Wonderware
- Industry: Software
- Founder: Dennis Morin, Phil Huber
- Products: InTouch, Historian, System Platform, Development Studio, Manufacturing Execution System
- Owner: Aveva

= Wonderware =

Industrial software

Wonderware was a brand of industrial software now owned by Aveva and rebranded under the AVEVA name. Wonderware was part of Invensys plc, and Invensys plc was acquired in January 2014 by Schneider Electric. Invensys plc. was formed in 1999 by the merger of BTR plc and Siebe plc, and Wonderware was acquired by Siebe plc in 1998.

The Wonderware software now under the AVEVA name is used in various industries, including: Automotive Assembly, Facilities Management, Food and Beverage, CPG, Mining and Metals, Power, Oil and Gas, Chemicals, Energy, Water and Wastewater.

==Distribution==

Over the decades Wonderware built up a network of distributing partners including a group of individually owned partners doing business under the Wonderware name. This network, including those Wonderware named partners, now sell and support AVEVA products. The Wonderware brand and name now only exists as a distribution name for AVEVA.

==History==

Wonderware was co-founded by Dennis Morin and Phil Huber. Both were former employees of another local startup located in Irvine, California.
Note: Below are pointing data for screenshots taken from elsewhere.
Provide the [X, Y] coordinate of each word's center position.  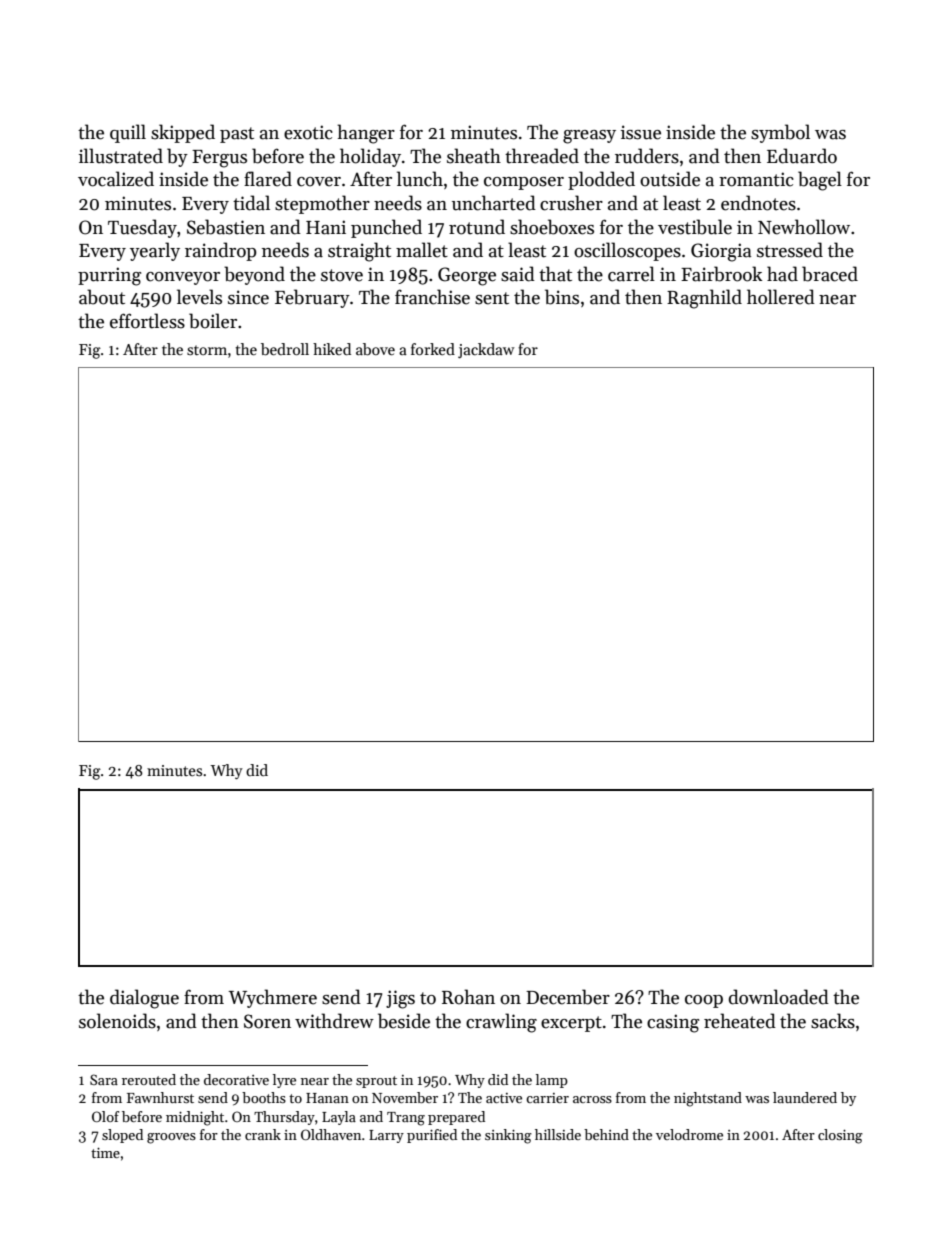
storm [207, 350]
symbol [780, 133]
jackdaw [486, 351]
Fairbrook [721, 274]
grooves [171, 1138]
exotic [308, 132]
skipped [183, 133]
Wonderware was sold to British-based SIEBE in 1998 for nearly 400 million dollars. By that time, all the founding members had left the company. Co-Founder Phil Huber remains active in startups. Morin died on the last day of 2012. Wonderware became part of Paris-based Schneider-Electric in 2014.

Wonderware was formed as a partnership in 1987 and incorporated in California in 1988 as Wonderware Software Development Corporation. The company reincorporated in Delaware in 1993. At the time, there were other software companies making programs to automate production processes, but Wonderware was the first to introduce a program designed to be used with the Microsoft Windows operating system.

==Mergers and acquisitions==

The original Wonderware Corporation was acquired by Siebe plc in 1998. In 1999, Siebe plc merged with BTR plc to form Invensys plc; in January 2014, Schneider Electric acquired Invensys plc; then in March 2018, AVEVA merged with Schneider Electric Software.